Lettere in redazione
Veltroni a Barbiana, una visita «stonata»
In tempi, in cui il presidente della Camera, Fausto Bertinotti, va a trascorrere il week end con i monaci ultraordossi del Monte Athos (dove non sono ammesse neanche le donne!), non dovrebbe scandalizzare che il diessino sindaco di Roma, Walter Veltroni, salga a Barbiana per rendere omaggio a don Lorenzo Milani prima di ufficializzare la sua candidatura alla leadership del Partito democratico. Eppure ho trovato un po’ stonata quella visita e il tentativo di accaparrare alla sinistra l’autore di «Esperienze pastorali» e di quella lettera al «comunista» Pipetta dove scriveva: «Se vincevi te, credimi, io non sarei più stato dalla tua parte».

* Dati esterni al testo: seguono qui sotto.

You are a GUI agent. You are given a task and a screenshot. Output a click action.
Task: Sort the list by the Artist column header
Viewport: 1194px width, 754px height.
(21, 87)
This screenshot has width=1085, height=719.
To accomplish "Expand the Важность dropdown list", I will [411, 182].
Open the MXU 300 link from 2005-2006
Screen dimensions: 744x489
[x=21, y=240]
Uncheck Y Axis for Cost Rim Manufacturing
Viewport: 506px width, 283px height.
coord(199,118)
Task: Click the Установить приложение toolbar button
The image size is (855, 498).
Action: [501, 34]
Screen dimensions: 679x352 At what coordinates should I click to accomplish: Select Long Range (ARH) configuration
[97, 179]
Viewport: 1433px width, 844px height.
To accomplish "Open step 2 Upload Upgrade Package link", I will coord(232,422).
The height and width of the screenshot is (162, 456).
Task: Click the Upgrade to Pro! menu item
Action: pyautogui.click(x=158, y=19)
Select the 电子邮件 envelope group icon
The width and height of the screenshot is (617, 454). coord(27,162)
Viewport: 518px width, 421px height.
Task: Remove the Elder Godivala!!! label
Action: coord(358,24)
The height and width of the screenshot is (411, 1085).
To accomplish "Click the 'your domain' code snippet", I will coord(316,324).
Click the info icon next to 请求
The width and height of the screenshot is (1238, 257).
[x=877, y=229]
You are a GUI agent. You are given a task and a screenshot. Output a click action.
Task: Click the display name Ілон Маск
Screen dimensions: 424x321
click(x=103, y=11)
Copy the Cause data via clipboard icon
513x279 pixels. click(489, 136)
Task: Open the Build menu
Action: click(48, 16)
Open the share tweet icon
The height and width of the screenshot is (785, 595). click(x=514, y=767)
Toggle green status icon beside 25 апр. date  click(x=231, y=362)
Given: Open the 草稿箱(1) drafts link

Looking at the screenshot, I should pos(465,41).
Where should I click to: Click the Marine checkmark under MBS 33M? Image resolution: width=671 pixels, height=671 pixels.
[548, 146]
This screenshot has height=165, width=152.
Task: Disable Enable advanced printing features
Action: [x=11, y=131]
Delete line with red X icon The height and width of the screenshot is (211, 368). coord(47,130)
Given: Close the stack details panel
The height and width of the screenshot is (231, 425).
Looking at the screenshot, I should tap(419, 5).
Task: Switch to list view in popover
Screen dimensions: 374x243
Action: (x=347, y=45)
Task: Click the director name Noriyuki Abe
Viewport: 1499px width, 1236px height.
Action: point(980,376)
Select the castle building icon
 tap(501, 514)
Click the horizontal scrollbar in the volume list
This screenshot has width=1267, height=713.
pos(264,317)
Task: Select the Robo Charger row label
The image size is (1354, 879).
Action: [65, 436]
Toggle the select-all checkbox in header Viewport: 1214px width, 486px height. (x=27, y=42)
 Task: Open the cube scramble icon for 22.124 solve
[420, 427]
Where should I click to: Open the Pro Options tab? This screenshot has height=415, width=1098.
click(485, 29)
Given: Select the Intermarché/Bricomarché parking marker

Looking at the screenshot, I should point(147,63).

Non credo che questa visita a Barbiana del futuro leader del Pd sia liquidabile come una «furbata» per ingraziarsi i voti dei cattolici al futuro Partito Democratico. Che don Milani sia uno dei suoi «punti di riferimento» lo si sa da tempo, così come Giuseppe Dossetti o John F. Kennedy. E non c’è che da prenderne atto: in politica ciascuno è libero di scegliersi i propri «numi tutelari». «Sono stato qui molti anni fa ha dichiarato Veltroni sabato scorso a Barbiana e soprattutto ci sono stato molte volte nel corso della mia vita. Il mio viaggio è cominciato da ragazzo, leggendo il libro scritto dagli allievi di don Lorenzo». Certo, per il clamore mediatico con cui l’ha voluta sottolineare (l’ha annunciata con enfasi e poi c’è andato con il suo futuro «vice», Dario Franceschini), questa visita diventa funzionale ad un ben preciso disegno politico. Per questo forse è utile ripetere, come ha fatto commentando quella visita uno dei primi allievi della «scuola», Michele Gesualdi, che «Don Lorenzo Milani non si può tirare per la tonaca né a destra né a sinistra, perché era un prete del Dio di Abramo, della Chiesa di Pietro».